Il leur dit alors: «Vous n’avez donc pas compris! Comme votre coeur est lent à croire tout ce qu’ont dit les prophètes! Ne fallait-il pas que le Messie souffrît tout cela pour entrer dans sa gloire?». Et, en partant de Moïse et de tous les Prophètes, il leur expliqua, dans toute l’Écriture, ce qui le concernait. Quand ils approchèrent du village où ils se rendaient, Jésus fit semblant d’aller plus loin. Mais ils s’efforcèrent de le retenir: «Reste avec nous: le soir approche et déjà le jour baisse».
Il entra donc pour rester avec eux. Quand il fut à table avec eux, il prit le pain, dit la bénédiction, le rompit et le leur donna. Alors leurs yeux s’ouvrirent, et ils le reconnurent, mais il disparut à leurs regards. Alors ils se dirent l’un à l’autre: «Notre coeur n’était-il pas brûlant en nous, tandis qu’il nous parlait sur la route, et qu’il nous faisait comprendre les Écritures?». A l’instant même, ils se levèrent et retournèrent à Jérusalem. Ils y trouvèrent réunis les onze Apôtres et leurs compagnons, qui leur dirent: «C’est vrai! le Seigneur est ressuscité: il est apparu à Simon-Pierre». A leur tour, ils racontaient ce qui s’était passé sur la route, et comment ils l’avaient reconnu quand il avait rompu le pain.
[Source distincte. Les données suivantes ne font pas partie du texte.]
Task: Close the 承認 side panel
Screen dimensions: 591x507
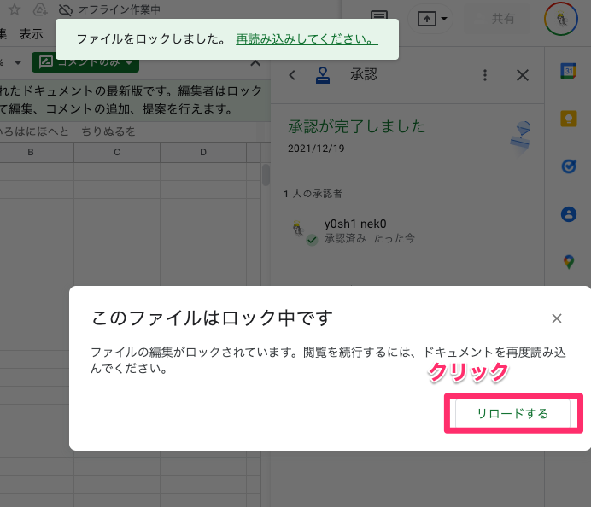Action: pos(523,75)
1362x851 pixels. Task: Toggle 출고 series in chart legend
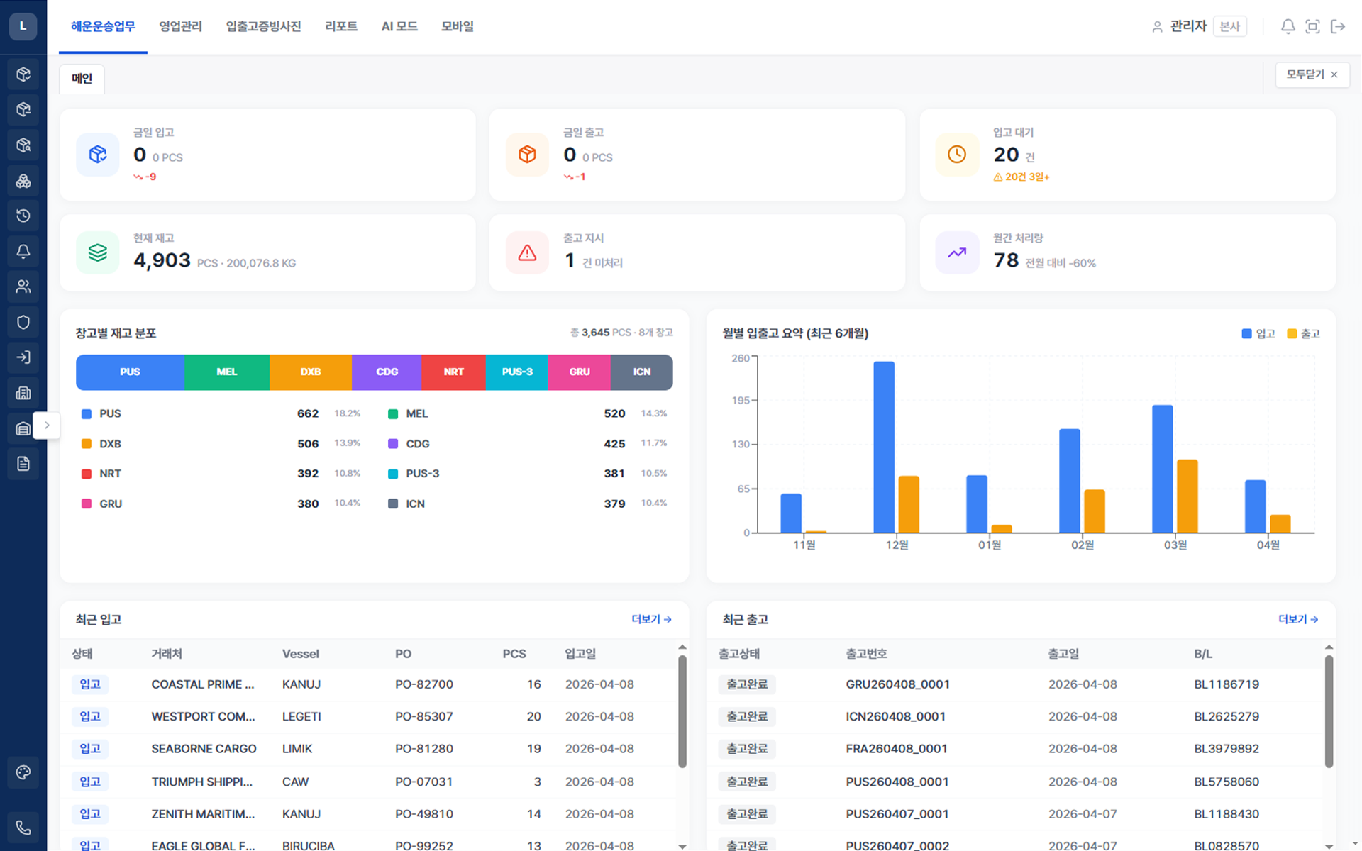(x=1303, y=333)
Tu me montreras le chemin de la vie
Luis CASASUS, Président des Missionnaires Identès
Rome, le 19 avril 2026 | IIIe dimanche de Pâques
Ac 2, 14.22-33 ; 1 P 1, 17-21 ; Lc 24, 13-35
Lorsque Jésus disparut de la vue des deux disciples d’Emmaüs, l’un dit à l’autre : Notre cœur ne brûlait-il pas en nous tandis qu’il nous parlait en chemin et nous expliquait les Écritures ?
Sans aucun doute, le cœur de saint Pierre avait brûlé à maintes reprises en écoutant le Christ, et aujourd’hui, il commence son message aux communautés chrétiennes par ce qui fut certainement le plus émouvant pour lui et pour nous tous : découvrir et savoir mettre à profit l’identité de son Père.
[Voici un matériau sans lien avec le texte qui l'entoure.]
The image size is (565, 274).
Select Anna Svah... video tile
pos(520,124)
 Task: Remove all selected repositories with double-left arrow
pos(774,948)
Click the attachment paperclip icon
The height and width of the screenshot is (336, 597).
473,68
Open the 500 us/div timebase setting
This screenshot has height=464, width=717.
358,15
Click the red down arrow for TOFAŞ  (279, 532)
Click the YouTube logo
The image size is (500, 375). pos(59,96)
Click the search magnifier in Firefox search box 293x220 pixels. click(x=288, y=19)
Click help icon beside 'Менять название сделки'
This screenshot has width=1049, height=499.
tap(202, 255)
Je me souviens que cela est arrivé à l’un de mes meilleurs amis avec son père « de ce monde ». Nous étions très jeunes et je n’oublierai jamais la leçon qu’il a reçue et qu’il a partagée avec moi, non sans quelques larmes. Je changerai leurs vrais noms.
Armando grandissait en croyant qu’il comprenait le monde parce qu’il savait décrire ce qu’il voyait ; il avait des capacités intellectuelles, sportives et artistiques. Il était prompt à juger, peut-être lent à écouter ; incapable de soupçonner qu’il y avait quelque chose au-delà de ce qui lui semblait évident. Sa jeunesse et son énergie lui faisaient confondre l’éclat avec la valeur, l’émotion avec la vérité.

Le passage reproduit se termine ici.